For three days scientists monitored her vitals around the clock, paying special attention to the spacecraft’s heating system. Novembers are cold at the Baikonur launch site, and no one wanted Laika to freeze before leaving the Earth. Finally, just after 5:30 local time on the morning of November 3, Laika’s craft launched. The total payload that morning was a whopping 14,560 pounds, just 1,120 of which was the actual spacecraft.

The Sputnik 2 launch.

Laika survived the launch and Sputnik 2’s successful orbital insertion, but she didn’t survive a flawed thermal control system. For the four days after launch, doctors watched the temperature in Laika’s biological compartment rise until she eventually succumbed to heat exhaustion on November 7.

But the technical problems plaguing Sputnik 2 and the loss of Laika paled in comparison to the mission’s outward successes.
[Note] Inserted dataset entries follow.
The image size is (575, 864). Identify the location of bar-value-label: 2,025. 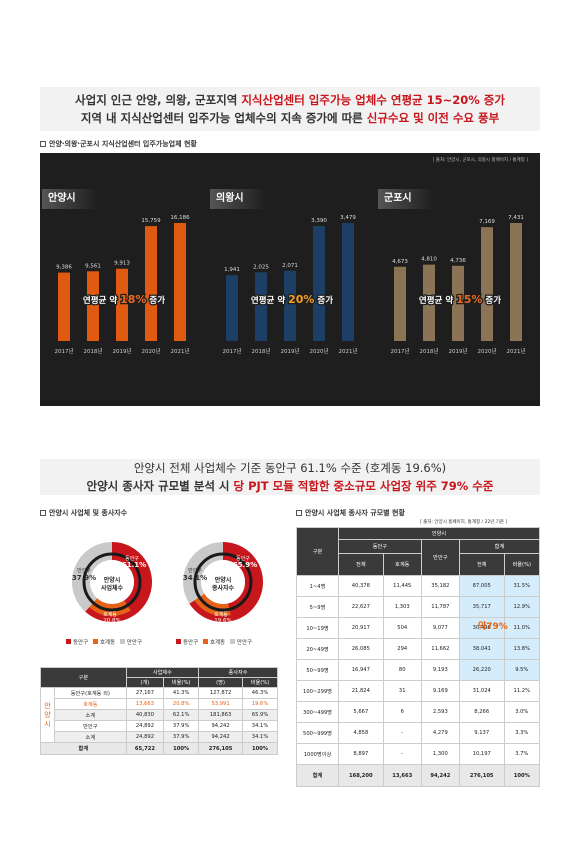
(261, 267).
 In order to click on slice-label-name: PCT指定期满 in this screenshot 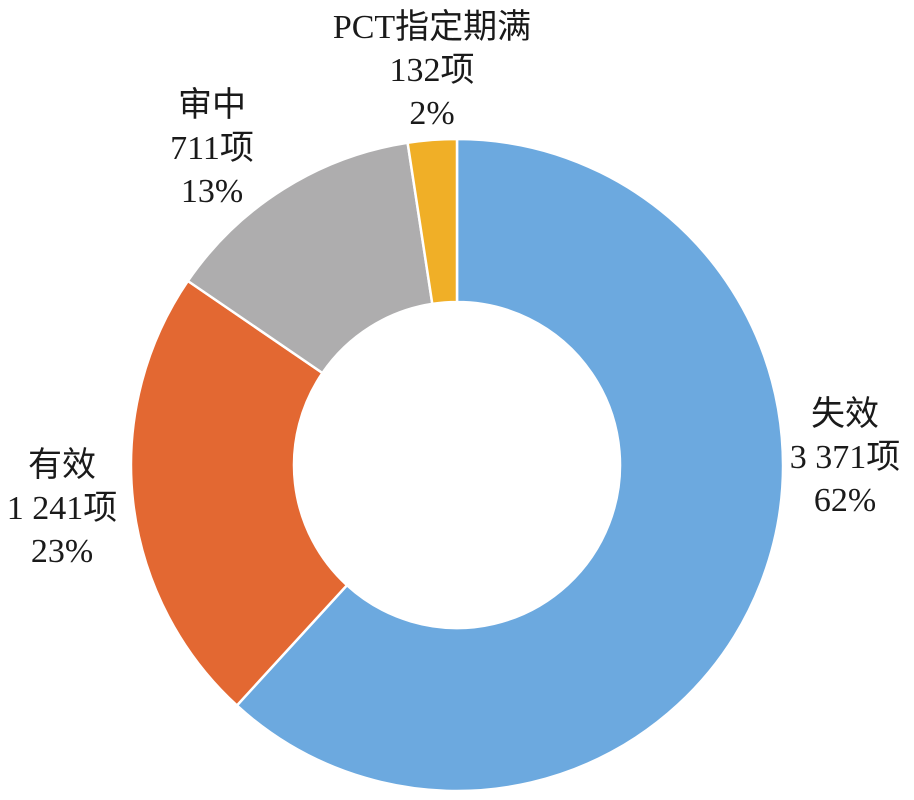, I will do `click(432, 27)`.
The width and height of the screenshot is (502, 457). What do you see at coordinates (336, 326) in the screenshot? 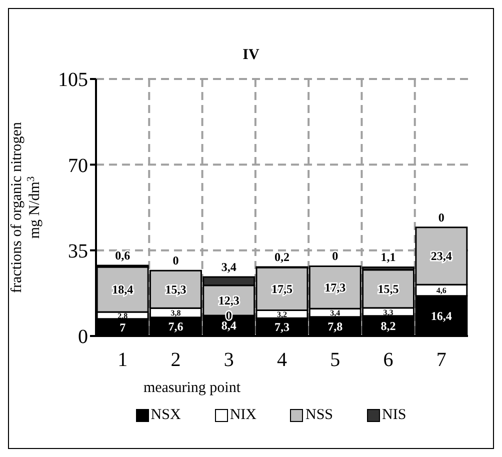
I see `data-label: 7,8` at bounding box center [336, 326].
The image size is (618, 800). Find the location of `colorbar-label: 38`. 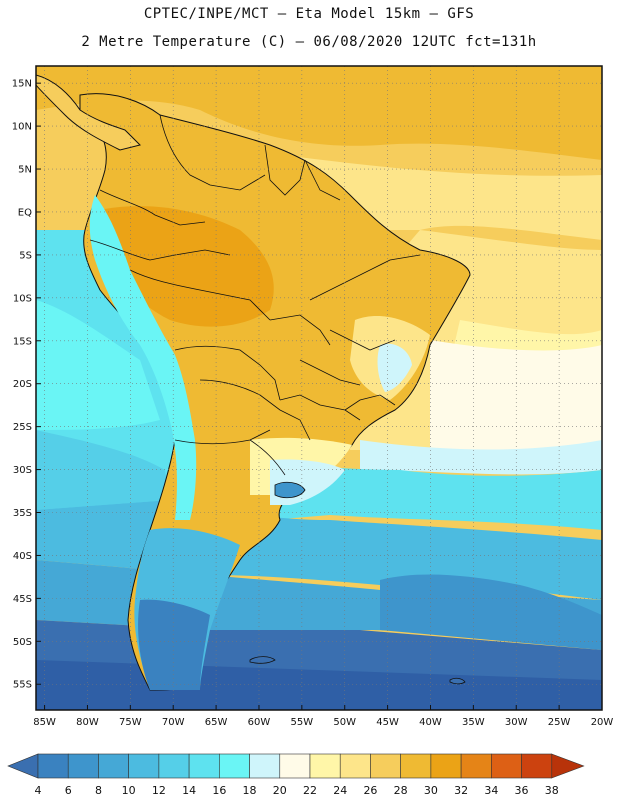

colorbar-label: 38 is located at coordinates (552, 790).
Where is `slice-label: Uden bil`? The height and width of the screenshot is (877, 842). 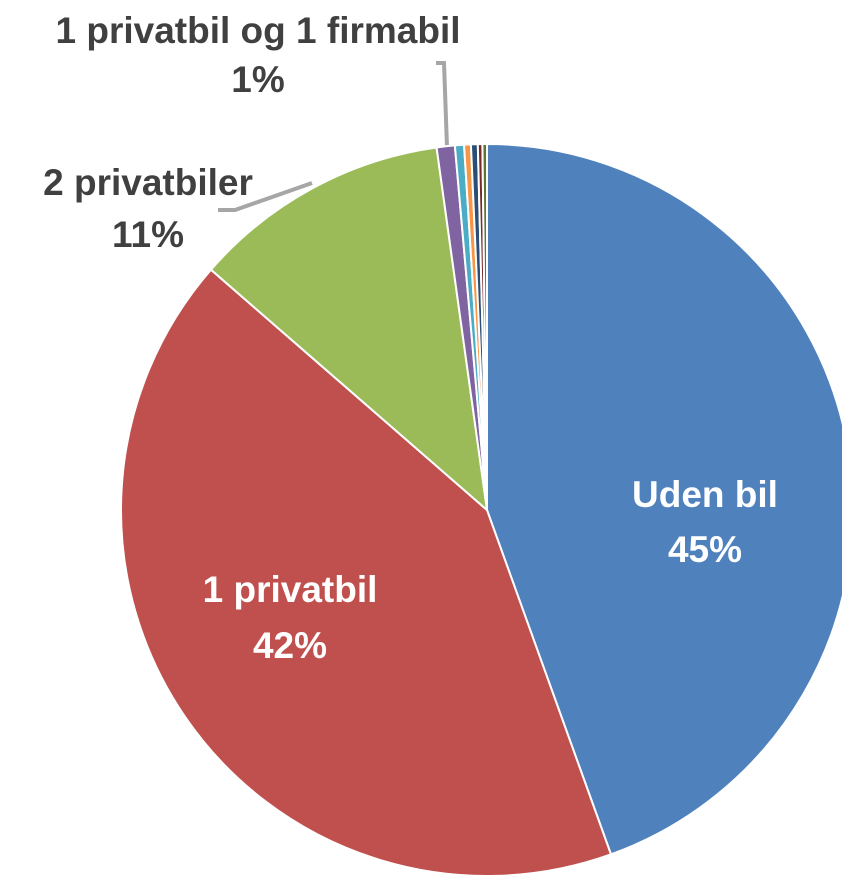 slice-label: Uden bil is located at coordinates (705, 494).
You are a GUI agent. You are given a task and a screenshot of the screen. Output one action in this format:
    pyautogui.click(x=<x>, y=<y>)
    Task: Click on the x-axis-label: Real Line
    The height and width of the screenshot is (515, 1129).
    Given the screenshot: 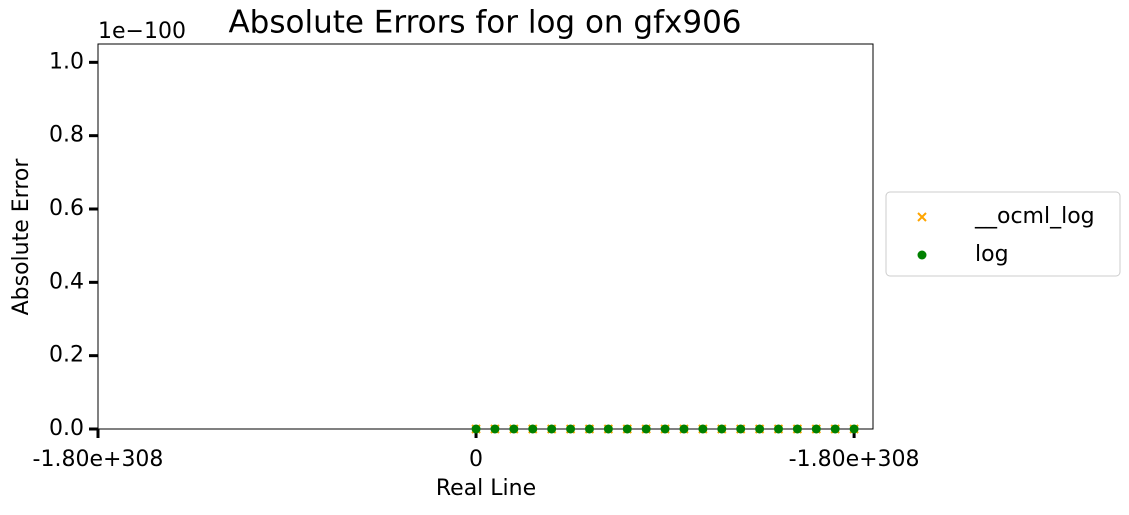 What is the action you would take?
    pyautogui.click(x=486, y=488)
    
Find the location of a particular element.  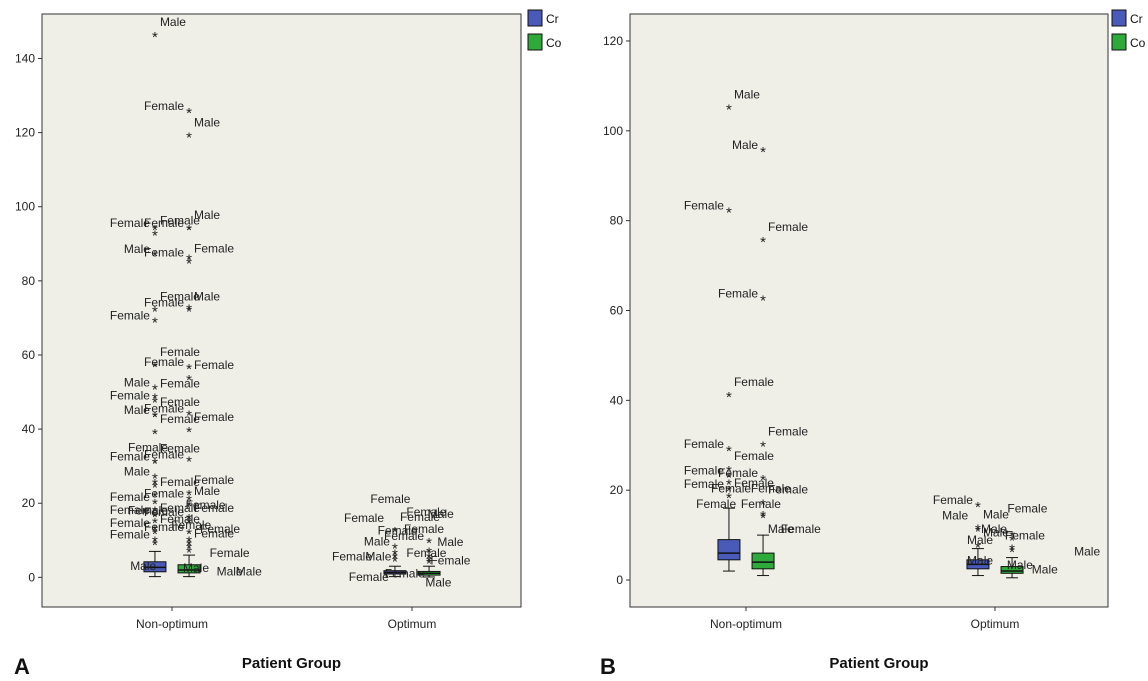

y-tick-label: 20 is located at coordinates (617, 490).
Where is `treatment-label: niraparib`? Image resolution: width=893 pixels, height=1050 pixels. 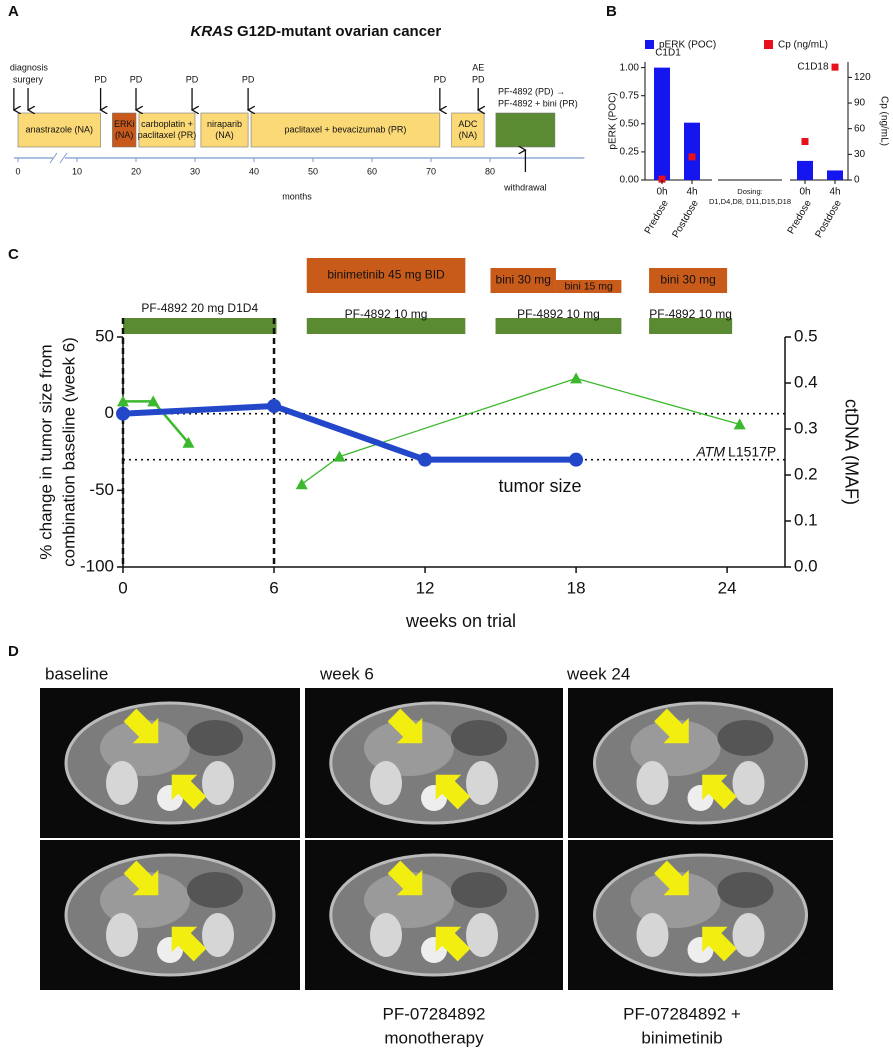
treatment-label: niraparib is located at coordinates (224, 124).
As Khrushchev looked over celebrations in Red Square on 40th anniversary of the Socialist Revolution, he could proudly say that the Soviets had put two satellites and the world’s first living being into orbit within a month, while the Americans tried desperately to catch up. Little Laika was a huge boost to the Soviet cause, and if anything, her legacy has grown in the past 55 years. As if the pressure of Sputnik 1 were not enough for the Americans, Laika’s flight sparked the popular support for the budgets and brains that fueled the space race.